Published: Sun May 31 2026

Should you really trust health advice from an AI chatbot?

There's a recent article on BBC news: Should you really trust health advice from an AI chatbot?.

I mentioned in a recent post that I had a virus about 7 weeks ago. The recovery has not been going swimmingly.

A point that's not always made when comparing the effectiveness of chatbots to the human is that the chatbot doesn't have to be perfect, it just has to beat the alternative, which in my case is the NHS. So the article should really be: Is an AI chatbot better for health advice than the NHS?

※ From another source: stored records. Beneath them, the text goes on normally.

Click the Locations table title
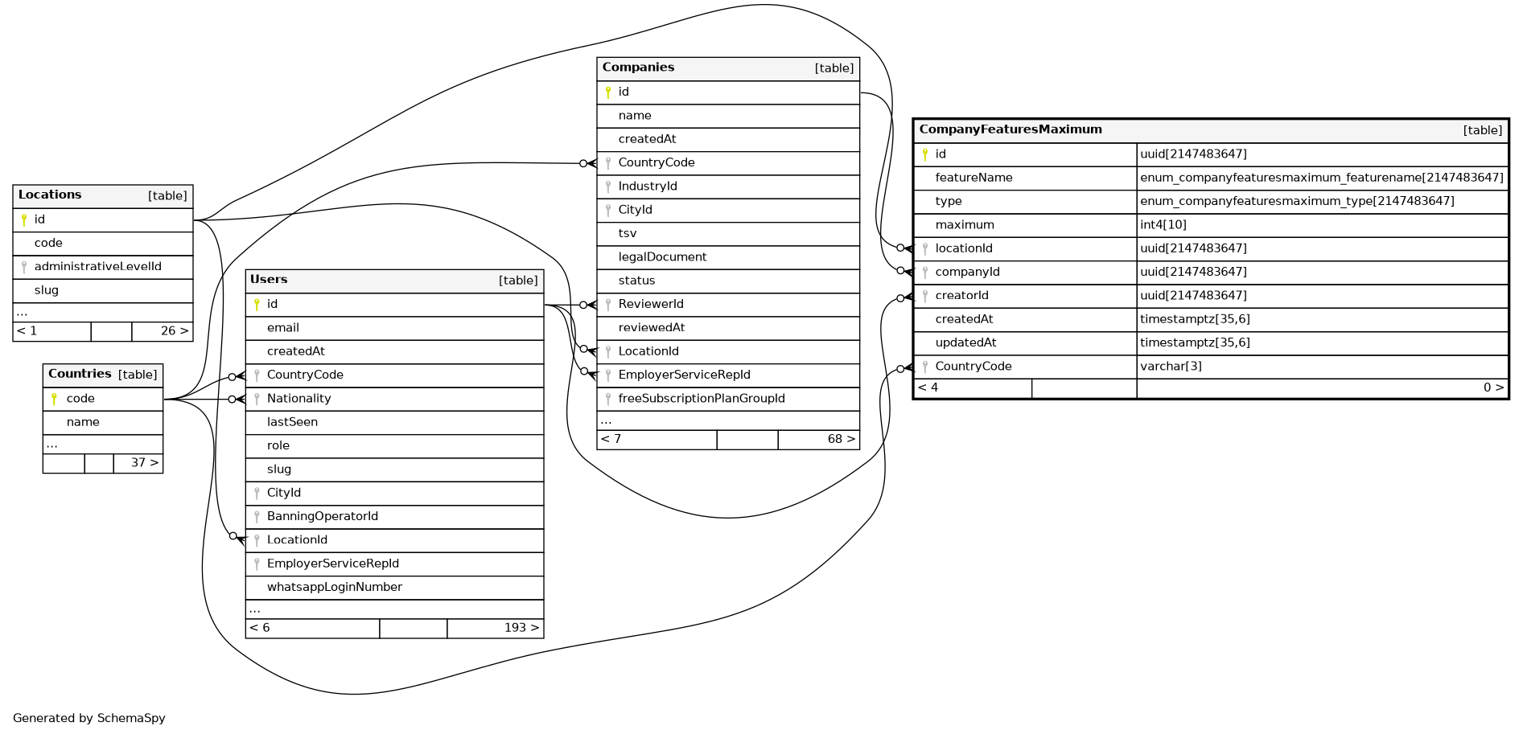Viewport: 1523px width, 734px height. pyautogui.click(x=50, y=195)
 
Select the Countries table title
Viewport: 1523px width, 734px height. pyautogui.click(x=80, y=374)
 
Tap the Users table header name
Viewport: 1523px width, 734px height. pyautogui.click(x=269, y=280)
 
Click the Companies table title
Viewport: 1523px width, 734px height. pyautogui.click(x=638, y=68)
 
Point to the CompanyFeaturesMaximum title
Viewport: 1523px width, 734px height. pyautogui.click(x=1011, y=129)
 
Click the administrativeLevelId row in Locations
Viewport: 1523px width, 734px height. pyautogui.click(x=97, y=266)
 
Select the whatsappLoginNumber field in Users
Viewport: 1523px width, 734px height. pyautogui.click(x=334, y=587)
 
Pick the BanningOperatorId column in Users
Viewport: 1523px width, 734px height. pyautogui.click(x=322, y=516)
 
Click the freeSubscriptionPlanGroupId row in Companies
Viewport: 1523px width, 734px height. pyautogui.click(x=701, y=398)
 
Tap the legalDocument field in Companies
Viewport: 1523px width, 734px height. pyautogui.click(x=662, y=257)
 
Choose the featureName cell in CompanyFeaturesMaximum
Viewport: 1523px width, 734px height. pyautogui.click(x=973, y=178)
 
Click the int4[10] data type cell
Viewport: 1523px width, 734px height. pyautogui.click(x=1163, y=225)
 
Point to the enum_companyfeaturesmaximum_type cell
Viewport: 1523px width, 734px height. pyautogui.click(x=1296, y=201)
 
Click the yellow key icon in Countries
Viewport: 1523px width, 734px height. pyautogui.click(x=54, y=399)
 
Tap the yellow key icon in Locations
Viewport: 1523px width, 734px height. pyautogui.click(x=24, y=219)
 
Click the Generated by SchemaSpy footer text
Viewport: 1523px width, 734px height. pyautogui.click(x=88, y=718)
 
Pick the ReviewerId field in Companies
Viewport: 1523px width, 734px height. pyautogui.click(x=650, y=304)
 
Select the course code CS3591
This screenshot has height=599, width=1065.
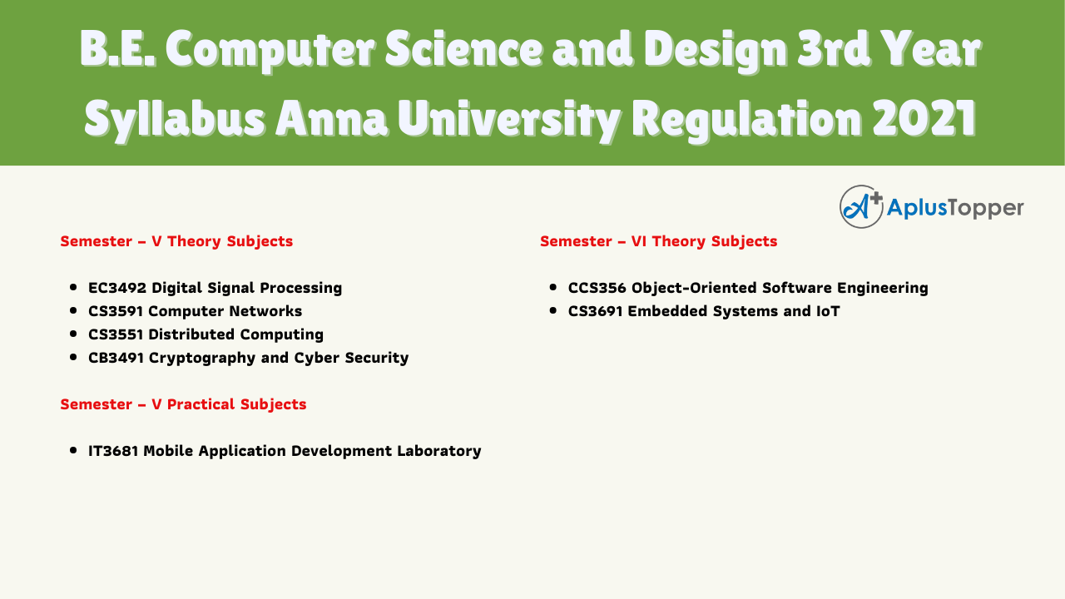(x=116, y=311)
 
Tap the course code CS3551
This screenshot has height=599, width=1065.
(x=116, y=334)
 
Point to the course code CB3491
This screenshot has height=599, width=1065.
(x=116, y=358)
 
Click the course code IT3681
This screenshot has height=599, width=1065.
(x=113, y=451)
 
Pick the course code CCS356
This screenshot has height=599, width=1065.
(x=597, y=288)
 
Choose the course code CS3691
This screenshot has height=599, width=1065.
(x=595, y=311)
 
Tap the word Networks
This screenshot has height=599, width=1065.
(x=265, y=311)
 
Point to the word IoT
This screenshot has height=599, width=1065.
(x=828, y=311)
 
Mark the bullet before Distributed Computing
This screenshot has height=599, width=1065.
(x=72, y=334)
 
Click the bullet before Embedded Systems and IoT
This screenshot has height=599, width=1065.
(x=552, y=311)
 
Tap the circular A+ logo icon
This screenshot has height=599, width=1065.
(x=861, y=207)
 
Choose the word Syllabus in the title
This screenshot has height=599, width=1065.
(x=175, y=120)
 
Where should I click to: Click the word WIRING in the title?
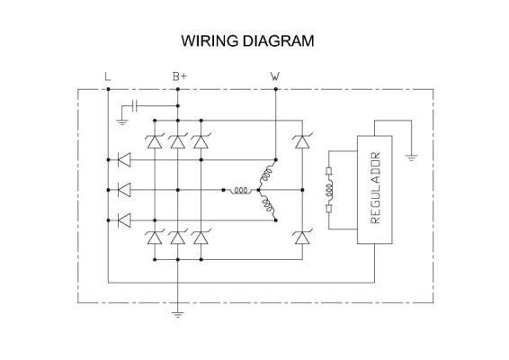(210, 40)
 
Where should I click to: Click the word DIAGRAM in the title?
(278, 40)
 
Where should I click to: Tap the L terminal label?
(107, 76)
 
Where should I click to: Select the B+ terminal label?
(180, 76)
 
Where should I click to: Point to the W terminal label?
(275, 76)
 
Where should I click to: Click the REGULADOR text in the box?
(375, 188)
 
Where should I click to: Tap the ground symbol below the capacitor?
(122, 122)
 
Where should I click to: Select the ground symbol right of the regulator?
(411, 158)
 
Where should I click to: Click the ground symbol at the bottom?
(177, 314)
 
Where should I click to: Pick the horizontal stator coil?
(240, 190)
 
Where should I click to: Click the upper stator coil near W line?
(267, 173)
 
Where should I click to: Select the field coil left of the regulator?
(329, 190)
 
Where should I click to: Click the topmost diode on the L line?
(124, 160)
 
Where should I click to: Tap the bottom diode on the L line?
(124, 220)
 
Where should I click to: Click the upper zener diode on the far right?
(302, 141)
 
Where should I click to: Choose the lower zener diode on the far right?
(302, 238)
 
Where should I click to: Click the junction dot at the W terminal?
(275, 89)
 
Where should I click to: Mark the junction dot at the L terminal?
(108, 89)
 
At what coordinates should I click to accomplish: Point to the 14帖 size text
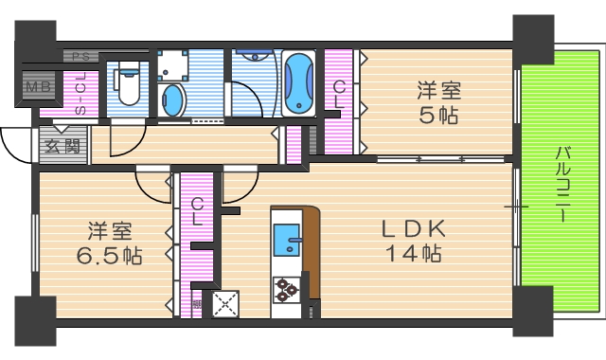pyautogui.click(x=413, y=254)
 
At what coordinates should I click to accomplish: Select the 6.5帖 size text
pyautogui.click(x=109, y=256)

I've had blood tests done and had a follow up phone appointment with a nurse, not a doctor, because my GP surgery didn't let me see a doctor. The nurse's view was that my blood tests were all normal so it's just standard viral recovery which they don't consider a problem until 12 weeks have elapsed. Build up exercise gradually and take a multivitamin (I do already). This appointment did not provide me with anything of value.

Obviously, a chatbot can't perform blood tests for me, but it can analyse the results. I also have a (self-created) training readiness dashboard with activity logs and biometrics from my Garmin plus written diary entries on anything that seems relevant. I've expanded this so that I can export the last N days to CSV and feed it into an LLM and get advice.

On the blood test, in contrast with the NHS, the chatbot said my vitamin D is classified as "insufficient", which is the grey area between "deficient" and "good", and this is especially significant given that 1. I'm very active and 2. I'm dealing with viral recovery and vitamin D is important for the immune system. I've checked it, and it's right, my vitamin D is below optimal levels even though the NHS considers it normal. And that's with a multivitamin. So that's a significant performance improvement of the chatbot over the NHS.

On the day to day issues, the chatbot has given me a lot of information. It's diagnosed me with post viral autonomic dysfunction, meaning my nervous system is not functioning correctly. The nervous system has two branches, called the parasympathetic, which is responsible for being calm, relaxed, and letting the body heal, and the sympathetic branch which primes the body for fight or flight scenarios. In a healthy nervous system they work in tandem where one activates and the other backs off, at appropriate times. In post viral recovery the sympathetic branch can become over active which means you stay physically stressed for longer after exertion, and the parasympathetic less active, which means even during complete physical rest (like sleep) you struggle to reach a state where your body really starts recovering effectively. This is terrible for recovery and manifests in ways including exercise intolerance and crashes/relapses after doing too much. I suspect that trying to push through this leads to some forms of post-viral fatigue or chronic fatigue syndrome, as the nervous system runs hot for too long and eventually the body shuts down to protect itself, but that's just speculation on my part.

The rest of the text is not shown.